▶ [Stated goal 1]: Condense the paragraph of the review beginning "There's still plenty of romanticism" into a shorter version that keeps its main points.
▶ [Stated goal 2]: In the review, whose review does the writer say they relate to the most?

>> Begin Supplied text

There's still plenty of romanticism to be found in the adult Takeo part of it though, with the countryside being depicted idyllically, though I don't think Takahata is as naive as he may seem regarding that traditional ideal of rural Japan. The way the ending works reminds of Murnau's The Last Laugh more than a typical happy ending: by placing it in the credits, Takahata undercuts it slightly and I think implies that both endings would be just as valid: I don't see an uncritical, nostalgic message here, urging Japanese people to return to farming or something. I don't know that he's as much of a humanist as Miyazaki is, but he's too frank about the dangers of traditional Japanese society (familial authority goes from not great to terrible in what I've seen of his films so far) to be that reactionary.

Have I mentioned that it's gorgeous ? Well, now I have. Looking at the past reviews here, I get how oldkid and smirnoff were underwhelmed, it is a bit long for a slice-of-life story, and though I don't agree with pixote that Takahata doesn't use animation to its full potential here (again: the watercolor-ness of the memories plus a few touches like the obligatory Ghibli flight scene pix mentions and a few other anime-like moments), I do share part of his sentiment in that it feels like film that happens to be animated and could very easily have been live action, maybe because there's no obvious need for a layer between story and audience (like in Grave of the Fireflies) and no fantasy element at all. But worm@work's review is the one I relate to the most, and it highlights of cool this whole bracket thing is: it taking so much time has certainly been frustrating (especially for pix and the others who've been there since the beginning) but it feels very appropriate to this film in particular to be part of this now decade-long exercise in communal film appreciation.

>> End Supplied text
>> Begin Material

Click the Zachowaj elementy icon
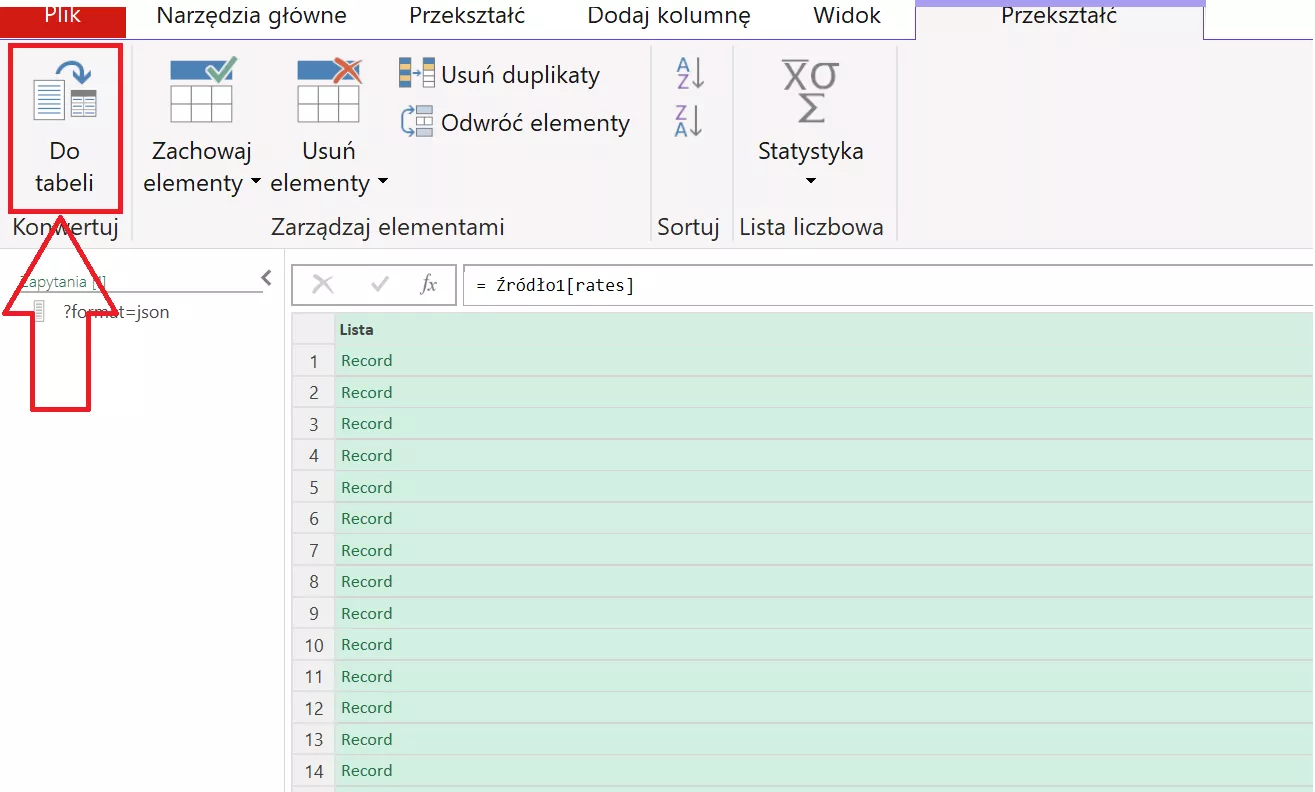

>> End Material

▶ [Exercise result 1]: The adult Takeo part of the film still has plenty of romanticism, with the countryside shown idyllically, though the writer doesn't think Takahata is naive about the traditional ideal of rural Japan. The ending recalls Murnau's The Last Laugh more than a typical happy ending. Placing it in the credits slightly undercuts it and suggests both endings are equally valid, so there is no uncritical, nostalgic call for Japanese people to return to farming. Takahata may be less of a humanist than Miyazaki, but he is too frank about the dangers of traditional Japanese society, especially familial authority, to be reactionary.

▶ [Exercise result 2]: worm@work's review.